→ **Passage**
"""

[postgis-devel] LWGEOM -- inital version ready for testing
strk
strk at keybit.net
Tue May 4 16:08:02 PDT 2004
On Tue, May 04, 2004 at 10:34:39AM -0700, David Blasby wrote:
> Mark Cave-Ayland wrote:
>
> > Firstly a big well done for the work you've put into the LWGEOM - I had
> > hoped to have taken a more active role in developing the code but
> > unfortunately my time has been needed on other things :)
>
> Taking a look at it will help me a lot.
>
> > Anyway, haven't seen many responses from the other guys on the list so
>
> Ya - I wasnt feeling The Love...
Sorry Dave, I haven't had much time (GEOS debugging...).
You did a really great job !
The first attempt at building lwgeom was successful, apart from
missing prototypes in the parsers, but if I try to build it
now I get a lot of errors:
wktparse.lex:22: error: `lwg_parse_yylval' undeclared (first use in this functio
n)
wktparse.lex:22: error: (Each undeclared identifier is reported only once
wktparse.lex:22: error: for each function it appears in.)

"""

→ **Given data**
"""

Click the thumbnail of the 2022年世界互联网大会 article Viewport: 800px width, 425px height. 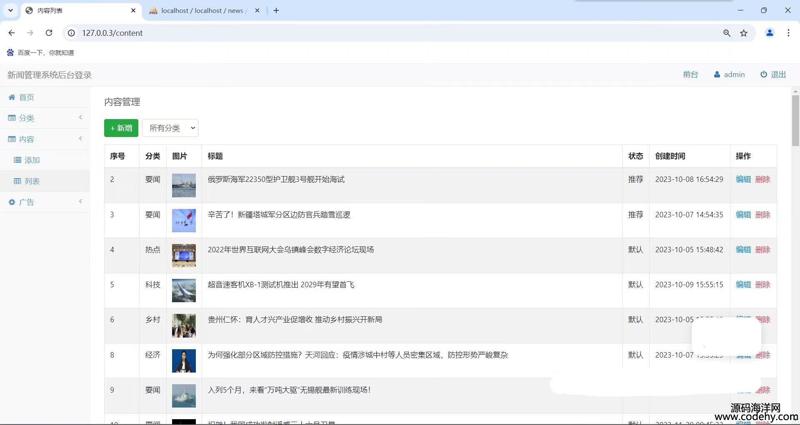click(x=184, y=256)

"""

→ **Written task 1**
Name each person whose own writing appears in the LWGEOM post, whether as the sender or in the quoted lines.
→ **Written task 2**
Copy the LWGEOM post word for word, starting at "You did a really" and ending at "it appears in.)".
→ **Written task 3**
Resume the LWGEOM post, carrying it on from its last line.
Nothing in the listing is needed here.

→ **Task result 1**
strk, David Blasby, Mark Cave-Ayland

→ **Task result 2**
You did a really great job !
The first attempt at building lwgeom was successful, apart from
missing prototypes in the parsers, but if I try to build it
now I get a lot of errors:
wktparse.lex:22: error: `lwg_parse_yylval' undeclared (first use in this functio
n)
wktparse.lex:22: error: (Each undeclared identifier is reported only once
wktparse.lex:22: error: for each function it appears in.)

→ **Task result 3**
wktparse.lex:22: error: `VALUE' undeclared (first use in this function)
wktparse.lex:25: error: `WKB' undeclared (first use in this function)
wktparse.lex:28: error: `POINT' undeclared (first use in this function)
wktparse.lex:29: error: `LINESTRING' undeclared (first use in this function)
wktparse.lex:30: error: `POLYGON' undeclared (first use in this function)
wktparse.lex:31: error: `MULTIPOINT' undeclared (first use in this function)
wktparse.lex:32: error: `MULTILINESTRING' undeclared (first use in this function)
wktparse.lex:33: error: `MULTIPOLYGON' undeclared (first use in this function)
wktparse.lex:34: error: `GEOMETRYCOLLECTION' undeclared (first use in this function)
wktparse.lex:35: error: `SRID' undeclared (first use in this function)
wktparse.lex:36: error: `EMPTY' undeclared (first use in this function)
wktparse.lex:38: error: `LPAREN' undeclared (first use in this function)
wktparse.lex:39: error: `RPAREN' undeclared (first use in this function)
wktparse.lex:40: error: `COMMA' undeclared (first use in this function)
wktparse.lex:41: error: `EQUALS' undeclared (first use in this function)
wktparse.lex:42: error: `SEMICOLON' undeclared (first use in this function)
Does it have to do with bison/yacc differences ?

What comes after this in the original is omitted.